Tuberculosis (TB) is a major public health challenge encountered across many Médecins Sans Frontières (MSF) fields. Management of drug-resistant TB is an operational priority for MSF. endTB is an MSF-sponsored randomised trial funded by Unitaid as part of the larger endTB project. The trial objective was to examine five new all-oral, shortened regimens for patients with fluoroquinolone-susceptible, rifampicin-resistant/multidrug- resistant TB (RR/MDR-TB).
METHODS
endTB was a phase 3, randomised, controlled, non-inferiority trial performed in seven countries (Georgia, India, Kazakhstan, Lesotho, Pakistan, Peru, and South Africa) in five WHO regions. Participants with RR/MDR-TB (aged ≥15 years old) were randomly assigned to six regimen groups (1:1:1:1:1:1; 9BLMZ, 9BCLLfxZ, 9BDLLfxZ, 9DCLLfxZ, 9DCMZ, or control) using Bayesian response-adapted randomisation.
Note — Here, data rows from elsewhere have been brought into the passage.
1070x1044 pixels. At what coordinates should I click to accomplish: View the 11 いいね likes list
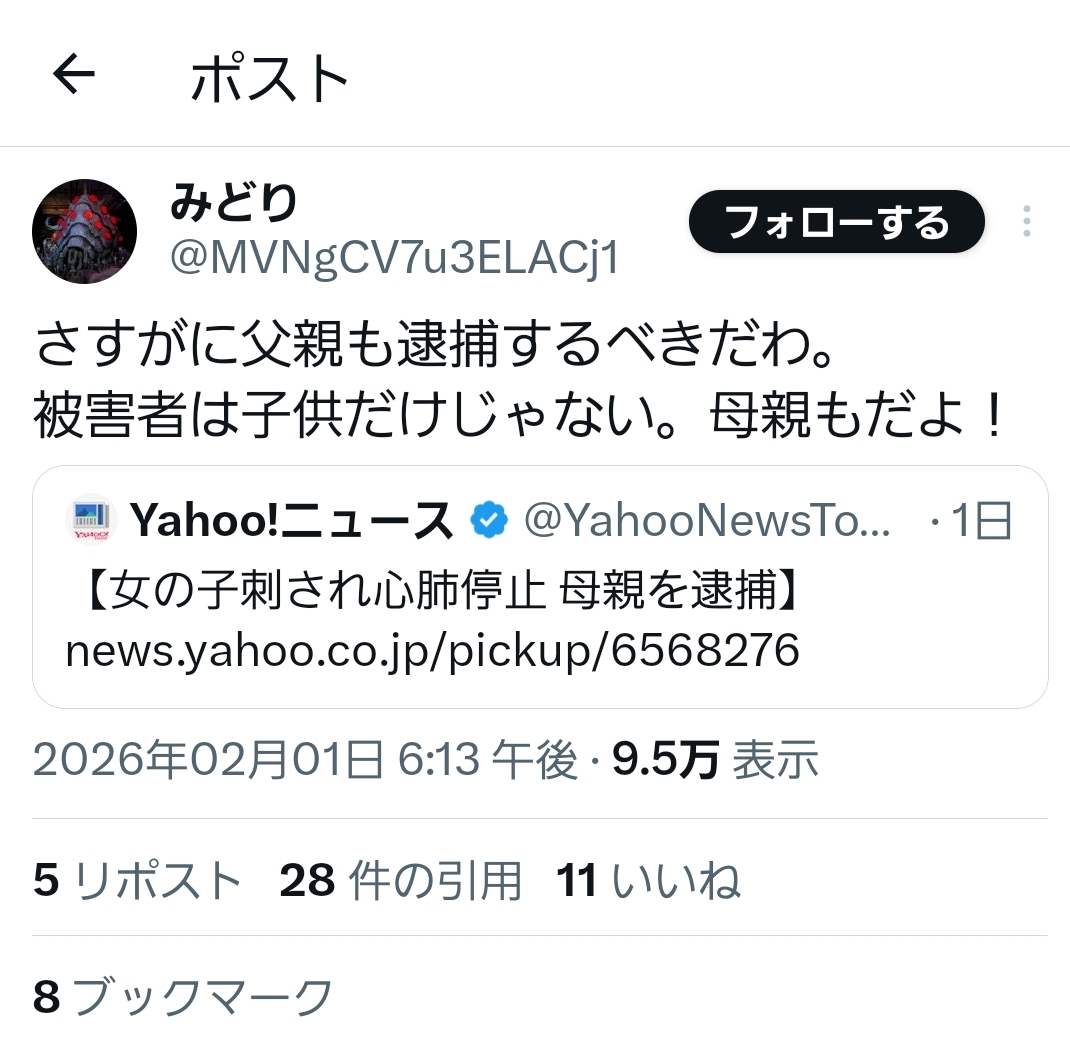click(648, 880)
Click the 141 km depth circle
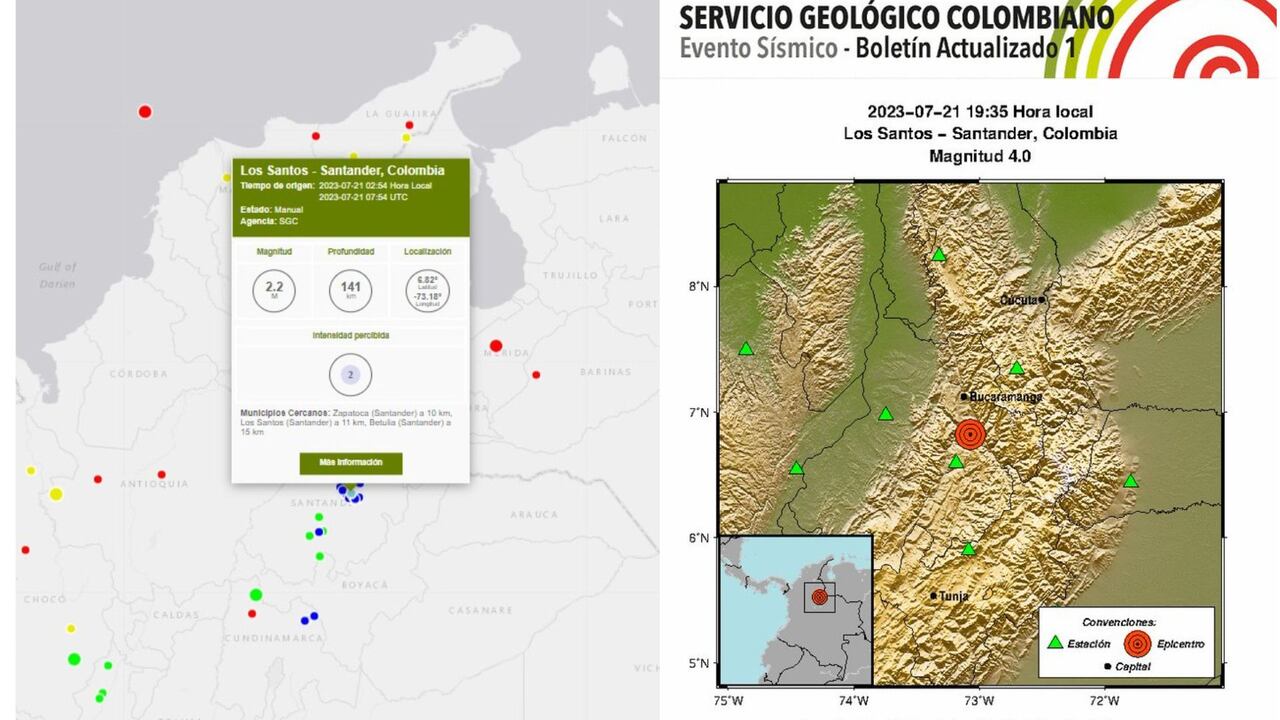Image resolution: width=1280 pixels, height=720 pixels. [x=350, y=291]
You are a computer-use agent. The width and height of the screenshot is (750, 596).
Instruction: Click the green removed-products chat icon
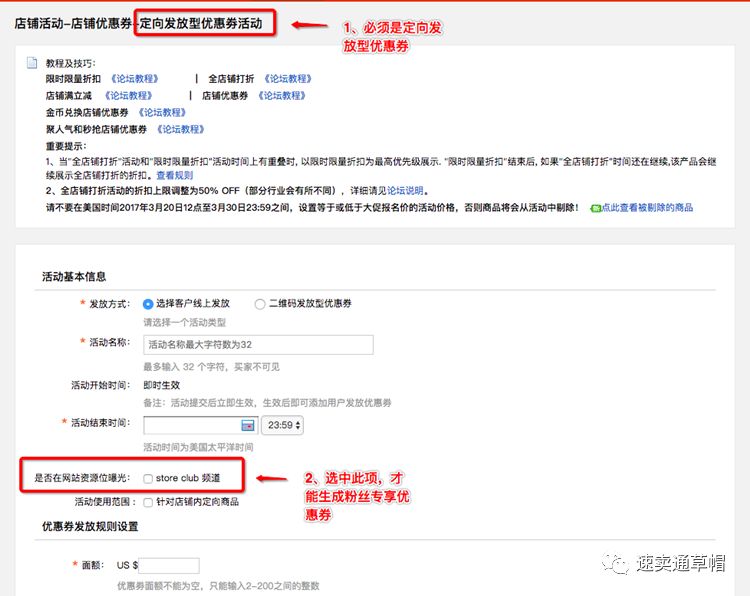click(x=595, y=208)
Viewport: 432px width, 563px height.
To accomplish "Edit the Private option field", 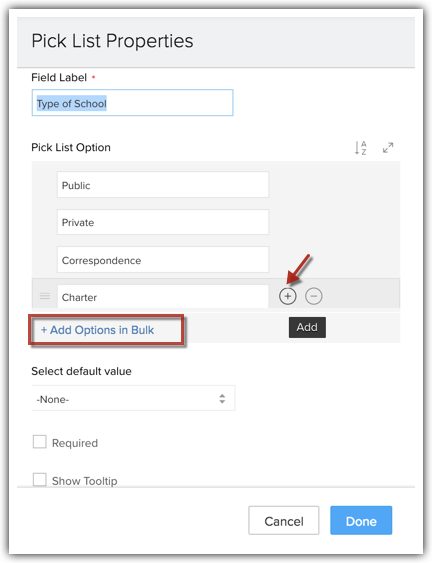I will [163, 222].
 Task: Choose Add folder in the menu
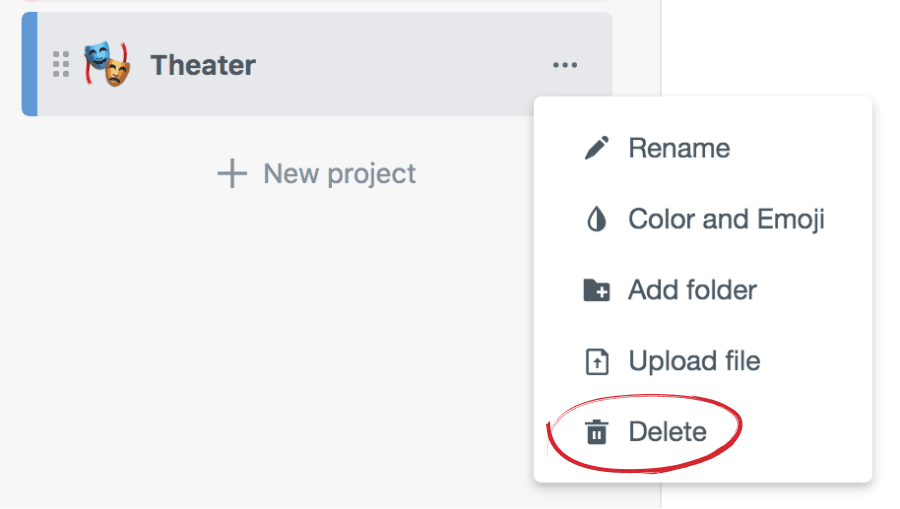692,291
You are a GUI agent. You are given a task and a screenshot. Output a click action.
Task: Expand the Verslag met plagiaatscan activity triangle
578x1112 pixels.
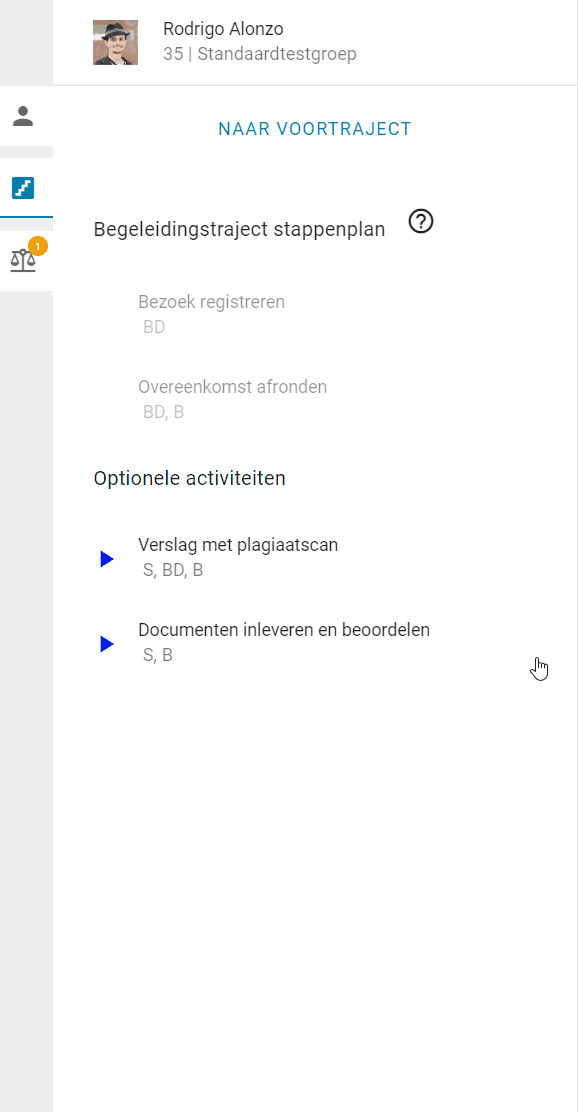click(106, 558)
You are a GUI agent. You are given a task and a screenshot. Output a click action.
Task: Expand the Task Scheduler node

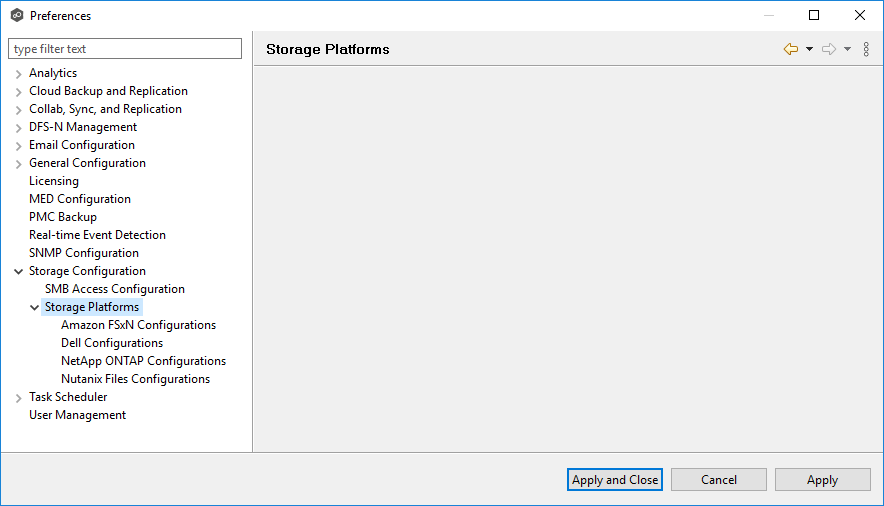coord(18,397)
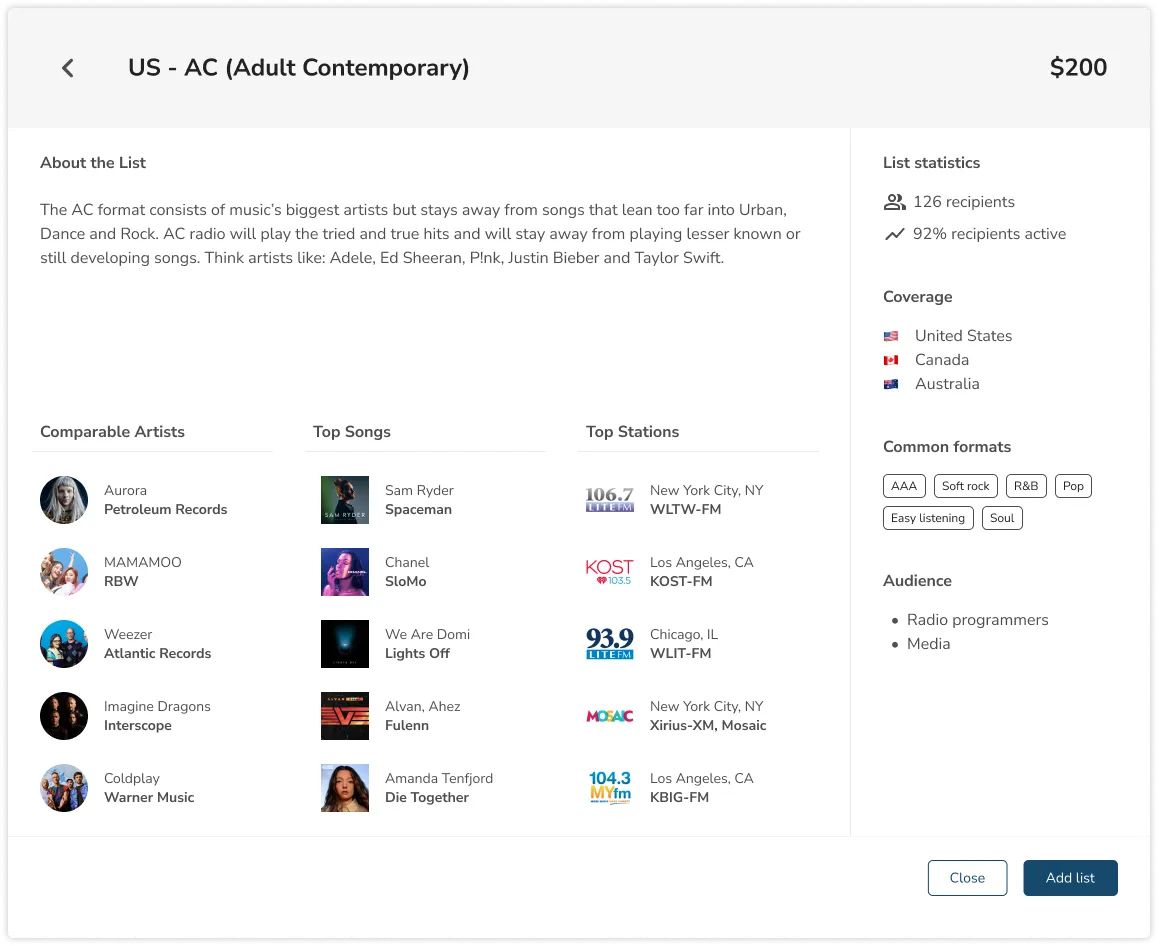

Experimental regimens were 9 months long; all contained 4–5 drugs, including pyrazinamide, a fluoroquinolone, either bedaquiline and/or delamanid, and linezolid and/or clofazimine. The internal, concurrent control regimen was the evolving WHO- recommended standard. Primary outcome was the proportion of favourable outcome at week 73, defined by two negative sputum culture results. The non-inferiority margin was 12%. We performed efficacy comparisons in the modified intention-to-treat population (mITT), which included all randomised participants who took at least one dose of study treatment (safety population) and who had a positive pre-randomisation TB culture, and in the per-protocol population (PP), defined as mITT excluding participants who did not receive the protocol-defined treatment. We performed safety comparisons on the safety population. This study is registered on ClinicalTrials.gov (NCT02754765).
RESULTS
Of 754 participants enrolled between 2017 and 2021, 696 and 559 were included in the mITT and PP analyses, respectively. Median age was 32.0 years (IQR 23.0–44.0), and 264 (38%) of 696 participants were female. Overall, regimens 9BLLfxCZ, 9BLMZ, and 9BDLLfxZ achieved non-inferiority in mITT and PP analyses. 9BLLfxCZ also achieved superiority. 9DCMZ regimen achieved non-inferiority in mITT, but not in PP. 9DCLLfxZ did not achieve non-inferiority. The proportion of participants experiencing grade 3 or higher adverse events or serious adverse events was similar between the regimens. Grade 3 or higher hepatotoxicity occurred in 12.6% (78/619) of participants in the experimental regimens overall and in 7.1% (9/126) of participants in the control group.
CONCLUSION
The endTB trial results increase patient-centred treatment options for RR/MDR-TB with three shortened, all-oral, non- inferior regimens to a current well-performing standard of care. A fourth regimen could be considered for patients for whom bedaquiline and/or linezolid is not available. These results could be extrapolated to children and pregnant women. The implications on the MSF TB field activities are important and could lead to improved access to care and better treatment outcome.